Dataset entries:
·····

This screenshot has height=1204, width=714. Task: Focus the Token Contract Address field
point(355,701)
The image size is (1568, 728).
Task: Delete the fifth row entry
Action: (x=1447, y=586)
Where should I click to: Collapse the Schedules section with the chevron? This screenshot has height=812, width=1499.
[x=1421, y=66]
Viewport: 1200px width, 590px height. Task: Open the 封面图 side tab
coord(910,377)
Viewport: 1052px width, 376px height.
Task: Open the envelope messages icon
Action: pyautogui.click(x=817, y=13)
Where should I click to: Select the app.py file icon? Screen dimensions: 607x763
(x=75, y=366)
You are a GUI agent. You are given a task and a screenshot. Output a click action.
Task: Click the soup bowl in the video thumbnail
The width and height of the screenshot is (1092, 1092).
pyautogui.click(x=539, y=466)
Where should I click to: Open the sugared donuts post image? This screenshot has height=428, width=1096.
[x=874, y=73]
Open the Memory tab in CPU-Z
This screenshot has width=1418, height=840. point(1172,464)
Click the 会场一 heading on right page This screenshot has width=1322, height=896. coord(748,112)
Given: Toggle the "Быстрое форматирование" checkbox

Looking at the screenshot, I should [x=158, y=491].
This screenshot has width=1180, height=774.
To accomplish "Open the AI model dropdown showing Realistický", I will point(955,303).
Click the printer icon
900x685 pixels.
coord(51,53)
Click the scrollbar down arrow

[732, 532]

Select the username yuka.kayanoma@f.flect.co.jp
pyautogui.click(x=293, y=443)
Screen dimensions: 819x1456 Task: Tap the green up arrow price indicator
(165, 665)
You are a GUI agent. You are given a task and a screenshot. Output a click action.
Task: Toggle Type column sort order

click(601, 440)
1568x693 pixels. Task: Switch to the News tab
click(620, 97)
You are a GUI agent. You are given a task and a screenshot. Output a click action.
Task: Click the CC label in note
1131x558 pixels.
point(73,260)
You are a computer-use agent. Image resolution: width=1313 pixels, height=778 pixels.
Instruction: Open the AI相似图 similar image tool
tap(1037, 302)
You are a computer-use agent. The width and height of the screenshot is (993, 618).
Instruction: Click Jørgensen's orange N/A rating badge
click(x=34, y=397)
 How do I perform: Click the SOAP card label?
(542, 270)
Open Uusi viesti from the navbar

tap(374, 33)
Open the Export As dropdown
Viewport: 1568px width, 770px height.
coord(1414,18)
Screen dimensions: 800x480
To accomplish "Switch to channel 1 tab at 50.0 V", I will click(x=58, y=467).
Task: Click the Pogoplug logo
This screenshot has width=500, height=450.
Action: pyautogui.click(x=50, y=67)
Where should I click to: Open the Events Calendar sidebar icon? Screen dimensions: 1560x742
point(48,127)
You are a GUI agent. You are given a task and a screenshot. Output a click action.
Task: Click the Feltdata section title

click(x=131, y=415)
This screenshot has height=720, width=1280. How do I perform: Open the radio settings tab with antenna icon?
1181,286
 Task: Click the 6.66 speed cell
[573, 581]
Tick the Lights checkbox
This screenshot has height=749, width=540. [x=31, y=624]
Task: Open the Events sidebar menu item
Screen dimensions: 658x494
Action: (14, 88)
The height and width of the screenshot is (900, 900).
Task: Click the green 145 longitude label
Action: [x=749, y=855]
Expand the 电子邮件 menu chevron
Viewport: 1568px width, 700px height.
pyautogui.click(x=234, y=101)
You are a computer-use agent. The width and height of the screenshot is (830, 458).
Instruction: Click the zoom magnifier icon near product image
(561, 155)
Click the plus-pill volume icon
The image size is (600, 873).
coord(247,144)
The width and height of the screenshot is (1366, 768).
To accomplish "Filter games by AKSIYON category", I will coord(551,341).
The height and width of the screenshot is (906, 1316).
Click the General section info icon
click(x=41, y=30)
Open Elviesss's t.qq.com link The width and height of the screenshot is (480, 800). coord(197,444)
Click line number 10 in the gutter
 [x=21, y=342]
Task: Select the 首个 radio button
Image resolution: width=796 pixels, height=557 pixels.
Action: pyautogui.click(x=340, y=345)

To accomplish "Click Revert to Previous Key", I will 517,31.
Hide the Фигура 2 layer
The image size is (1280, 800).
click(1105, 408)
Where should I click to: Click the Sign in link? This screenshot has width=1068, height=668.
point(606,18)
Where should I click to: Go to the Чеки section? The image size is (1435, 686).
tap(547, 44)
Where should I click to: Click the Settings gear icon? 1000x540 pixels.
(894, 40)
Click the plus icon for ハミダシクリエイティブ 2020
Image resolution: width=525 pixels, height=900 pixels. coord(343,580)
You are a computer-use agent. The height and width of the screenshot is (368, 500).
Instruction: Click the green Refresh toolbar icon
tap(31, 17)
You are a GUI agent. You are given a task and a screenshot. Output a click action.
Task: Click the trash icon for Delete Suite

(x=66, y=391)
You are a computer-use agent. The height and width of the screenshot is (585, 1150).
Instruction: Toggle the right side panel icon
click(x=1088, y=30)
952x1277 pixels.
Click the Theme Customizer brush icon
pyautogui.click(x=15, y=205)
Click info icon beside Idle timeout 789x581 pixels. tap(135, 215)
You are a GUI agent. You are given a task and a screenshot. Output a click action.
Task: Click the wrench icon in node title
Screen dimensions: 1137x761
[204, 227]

·····

Task brief:
Extract from the data every line where "computer" shows up.

Completed task:
You are a computer-use agent. Image resolution: width=1313 pixels, height=778 pixels.
You are a computer-use agent. The width and height of the screenshot is (993, 618).
You are a computer-use agent. The width and height of the screenshot is (830, 458).
You are a computer-use agent. The height and width of the screenshot is (368, 500).
You are a computer-use agent. The height and width of the screenshot is (585, 1150).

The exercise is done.